States Seek Gas Tax Alternative
In a bid to top up dwindling gas tax coffers, most states now charge electric vehicle owners a fee (POLITICO).
What’s going on: “The gasoline tax—long the backbone of transportation funding— has lost potency as vehicles become more efficient.”
- Adjusting for inflation, gas-tax collections in the first quarter of 2023 declined by 11.5% when compared to the same period in 2021, according to the Pew Charitable Trusts.
What it means: The continued popularity of EVs is leading lawmakers “to design alternative funding models” to pay for roads and bridges.
- Though this has also entailed imposing more tolls and creating retail delivery fees, “[s]tates’ most common approach … has been to levy more costs on EV owners.”

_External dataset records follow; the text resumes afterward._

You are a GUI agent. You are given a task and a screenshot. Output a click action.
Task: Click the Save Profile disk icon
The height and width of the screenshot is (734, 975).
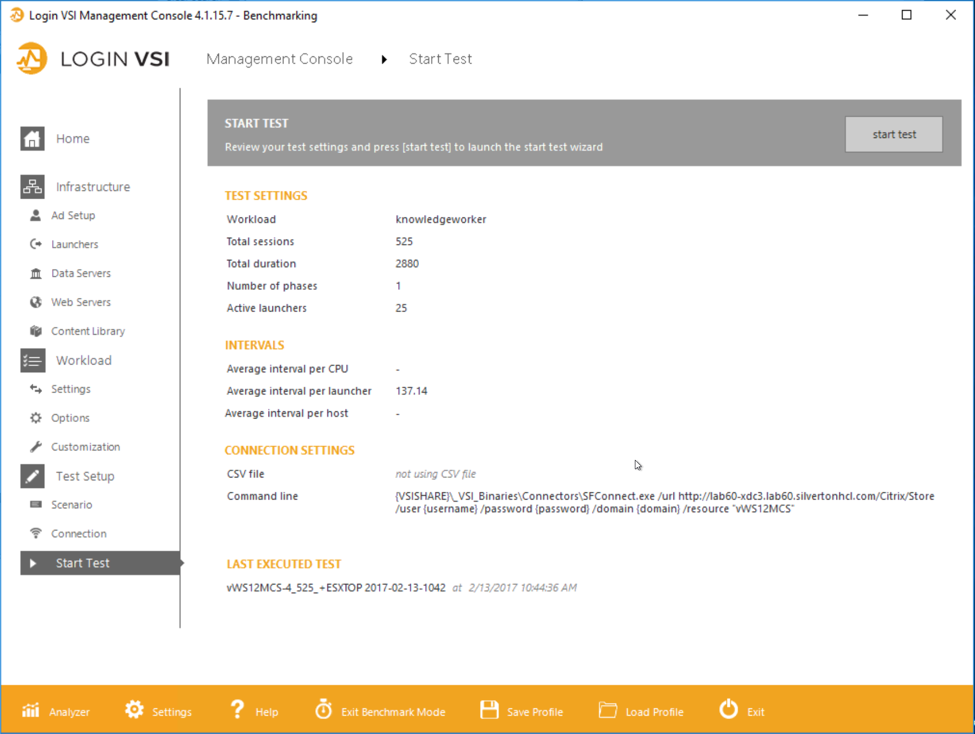click(489, 710)
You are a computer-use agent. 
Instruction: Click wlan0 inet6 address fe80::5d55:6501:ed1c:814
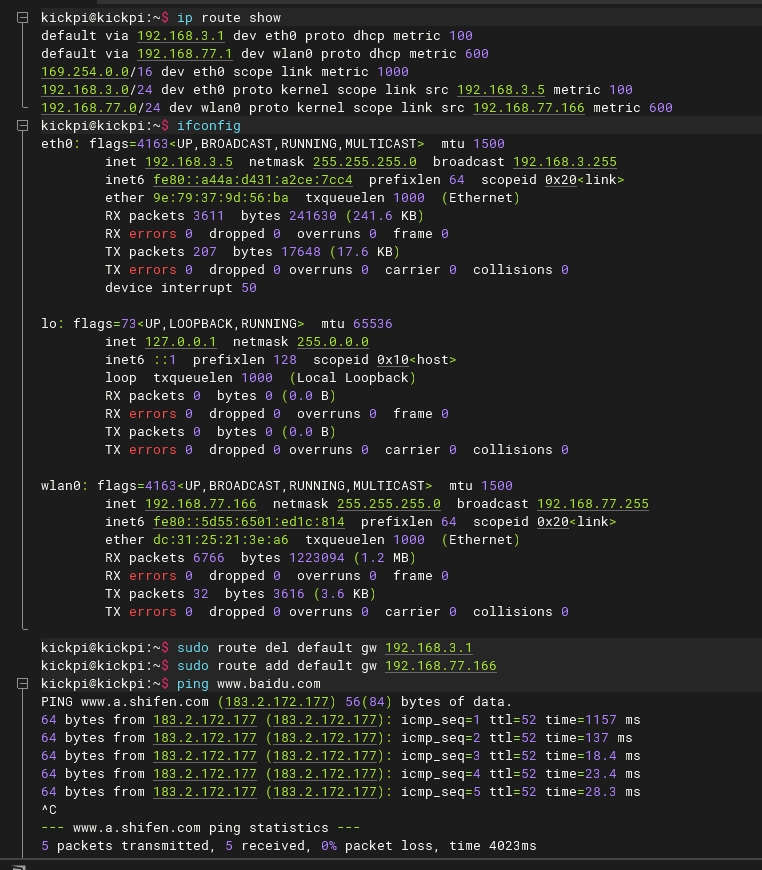[248, 522]
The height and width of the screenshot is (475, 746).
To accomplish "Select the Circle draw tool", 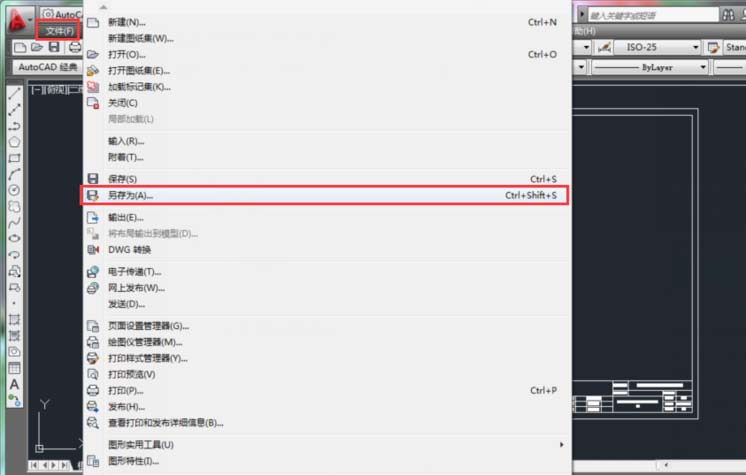I will [x=14, y=190].
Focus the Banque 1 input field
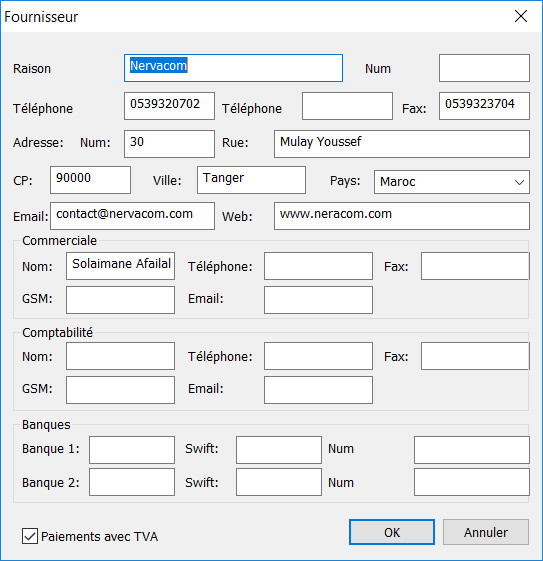Screen dimensions: 543x561 click(x=132, y=450)
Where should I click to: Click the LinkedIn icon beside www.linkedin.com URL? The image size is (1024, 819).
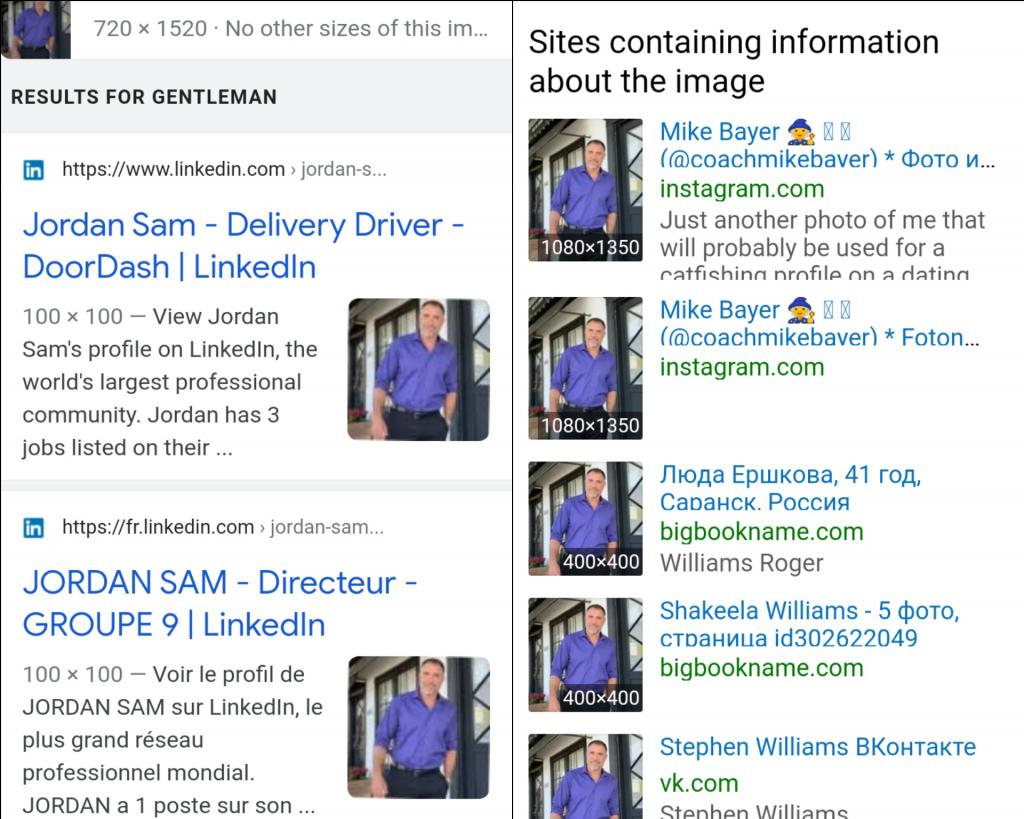pos(33,170)
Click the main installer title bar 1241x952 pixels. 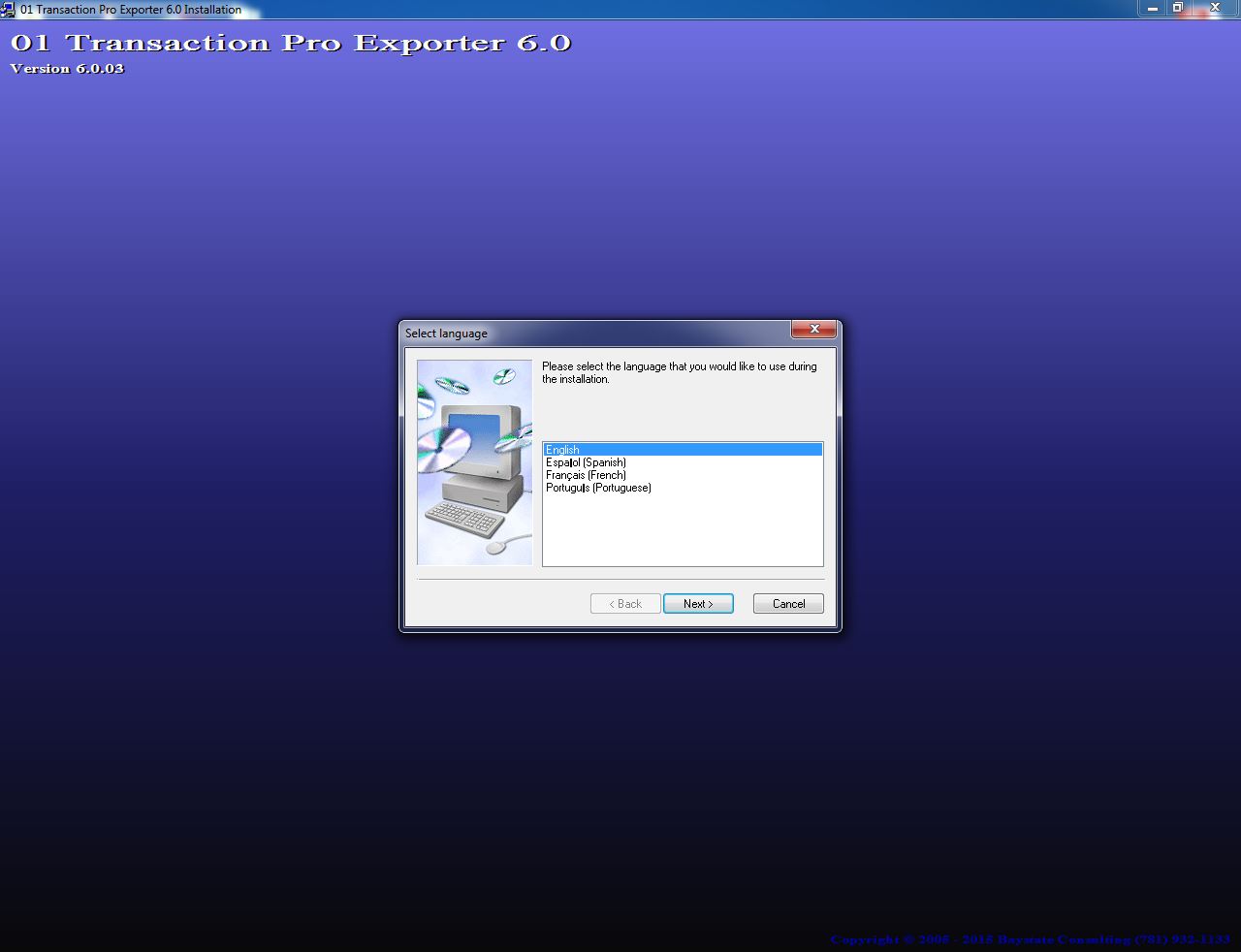tap(582, 9)
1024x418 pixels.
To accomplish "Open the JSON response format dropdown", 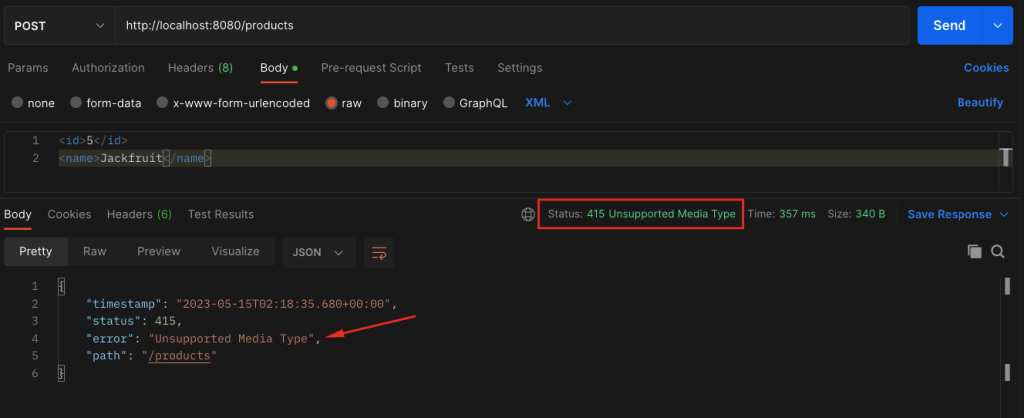I will click(x=319, y=252).
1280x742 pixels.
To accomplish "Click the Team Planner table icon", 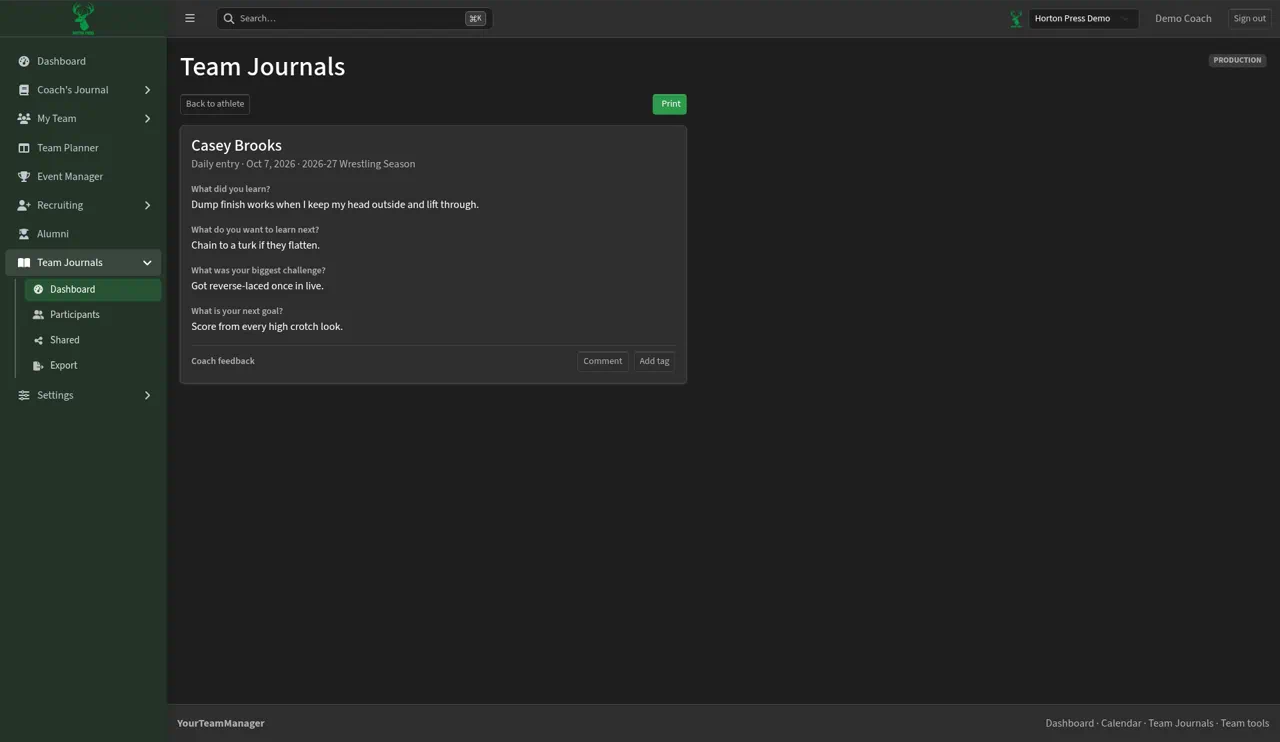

- Thirty-nine states—including West Virgina and Mississippi, which have the fewest EVs—now assess a fee of some sort on hybrid and EV owners.
A “balancing act”: “States face a balancing act: The more quickly drivers go electric, the more quickly gas tax revenues decline; the more states lean on EVs to make up lost gas tax revenue, the more it weighs down EV demand.”
- Meanwhile, “1 in 3 bridges needs repair, according to an American Road and Transportation Builders Association analysis of federal data, and about 7 percent are structurally deficient.”
Carrot, then stick: “The push-and-pull between climate and budget goals has left 13 states with policies that offer drivers extra money to buy an EV, before charging them extra for that purchase.”